To prevent the recurrence of mental disorders and the patients’ suicides, Korea should introduce community-oriented intensive management system, experts said Monday.
Also needed is the creation of an early intervention center specialized to treat schizophrenia mainly affecting the younger generations, they added.
Academics presented these and other steps at a workshop to “develop the early-intervention policy to help young people recover from severe mental disorders,” jointly organized by Rep. Yang Seung-jo양승조, chairman of the National Assembly Health and Welfare Committee, and Korea Society for Schizophrenia Research대한조현병학회.
“Countries like Australia, England, and Germany have introduced early intervention centers since the 1990s,” said Professor Kim Sung-wan 김성완 of Chonnam National University Hospital전남대병원. “Their examples showed early intervention and intensive treatment are useful not just from medical aspect but social and economic perspectives.”
For example, according to Professor Kim, Australia spent 400 billion won ($350 million) for five years from 2011 to establish Early Psychosis Prevention and Intervention Center (EPPIC) and Headspace.
England also announced it would invest 1.7 trillion won to support the treatment of mentally-disordered patients in 2016 and set a goal to treat half of them within two weeks.
“There aren’t proper places in Korea to cure mentally-disordered patients at an early stage compared with foreign countries,” Kim said. In the case of mental illness, the suicide rate among affected teenagers is so high as to require intensive management that we should set up a specialized healthcare center and provide psychosocial programs, including the management of short-term patients.”
Other experts agreed. “Schizophrenia isn’t chronic, and severe mental illness and lee than 50 percent of patients with the disease show bad symptoms. We should prevent secondary loss caused by social environment,” said Professor Ahn Seok-kyun of Severance Hospital세브란스병원. “As the preventive effects of maintenance therapies are evident in the first two to three years, it is necessary to set up a strategy to maintain the early stage with drugs with a government policy.”
Some stressed the need for the intensive management. “To prevent the recurrence and chronicization of the disease at an early stage, intensive management of their cases is essential before and after hospitalization. Advanced countries have already set the model without exceptions,” said Lee Myung-soo이명수, head of Gyeonggi Province Mental Health Welfare Center. We have to introduce the system not as pioneering projects but as a universal system throughout the country.”
Lee went on to say, “It is necessary to add the intensive care team to the existing Community Mental Health Center (CMHC) to provide services by population, and provide financial support to them not as state subsidies but from the budget of health insurance.”
The participants also called for the need to provide insurance coverage for serious mental illness. Given the importance of early treatment of mental disorders, they noted, officials should set insurance benefits high for the early and intensive treatment and limit hospitalization period to enhance the effects of treatment.

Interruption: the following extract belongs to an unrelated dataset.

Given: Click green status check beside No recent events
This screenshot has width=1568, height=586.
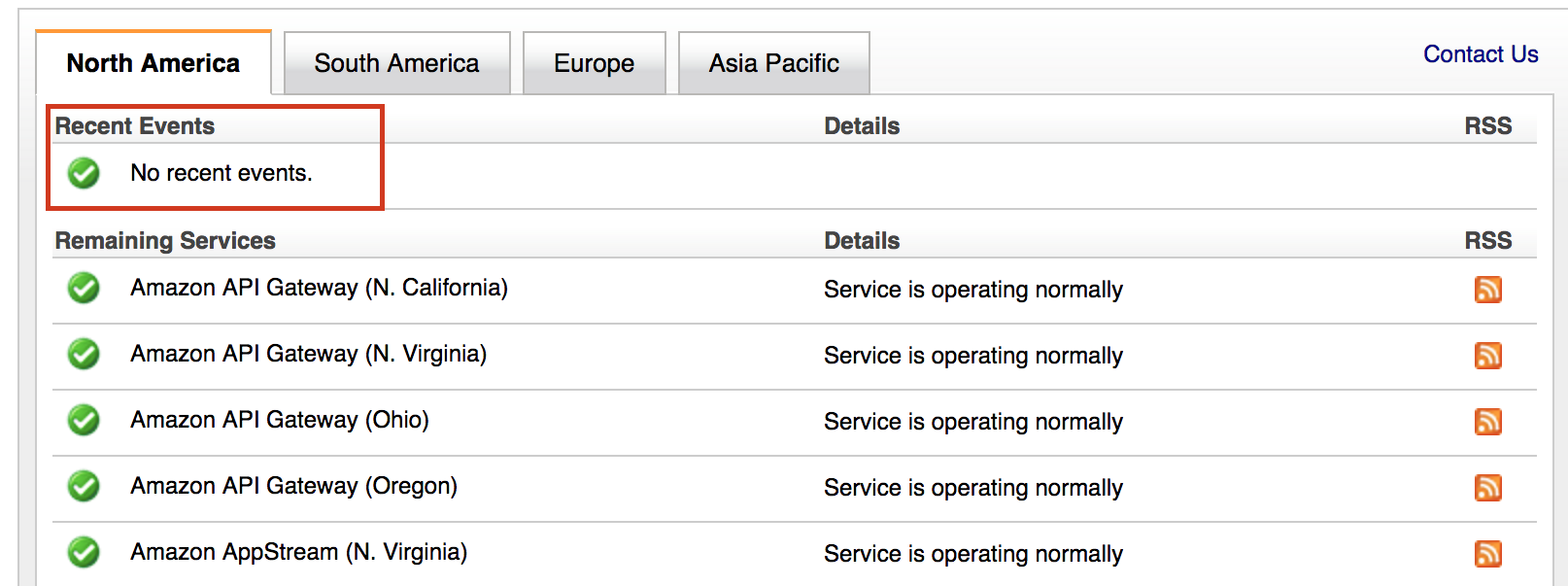Looking at the screenshot, I should 84,174.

“Korea is seriously lacking in healthcare services concerning severe mental illness,” said Professor Kim Yun of the Seoul National University Hospital서울대학교. “As medical insurance has provided coverage for only physical diseases, people think it rather strange to spend money to manage mental patients and their accommodating facilities.”
“The nearly non-existent support for mental illness means there is a high possibility of giving benefits to mental patients, however,” he said.
Professor Kim said healthcare costs for the mentally ill should come not from local government budgets but medical insurance fund while stressing the importance of cooperative system between primary medical institutions and mental hospitals.
“Because of unrealistic medical costs, university hospitals, which should deal with mental patients more than now, have tended to focus on less serious diseases,” he said. “Officials should apply the budget to make a flexible response to supply and demand, and set high benefit levels for short-term intensive care by designating such institutions.”
Other experts called for the government to conduct various kinds of pilot programs, set separate budget, work out assessment methods, and provide sufficient information for patients’ families.
“many mental patients stopped studying, but we made them resume study, and many of them entered university,” said Park Kyung-deok박경덕, chairman of KPMHNA정신간호사회. “Private hospitals can’t do this, so the government has to create an institutional basis for mentally-disordered patients to recover.”
The Ministry of Health and Welfare (MOHW)보건복지부 said it agreed on the need for early treatment. As far as the creation and operation of a separate center are concerned, however, the ministry maintained its position to share roles with the existing centers.
“It is true that the discussion of insurance coverages has focused on in-depth treatment, casting aside mental illnesses despite the latter’s high priority,” said Cha Jeon-kyung, director of the ministry’s Mental Health Policy Division. “We need to put the priority back on the early treatment of mental illness and think about case management and medical costs.”
“We are making a guideline for press reports about mental illness and offer education jointly with the police,” he said. “Because mental health services should be solved in the public domain, I hope you stress the need for increasing healthcare service for this area.”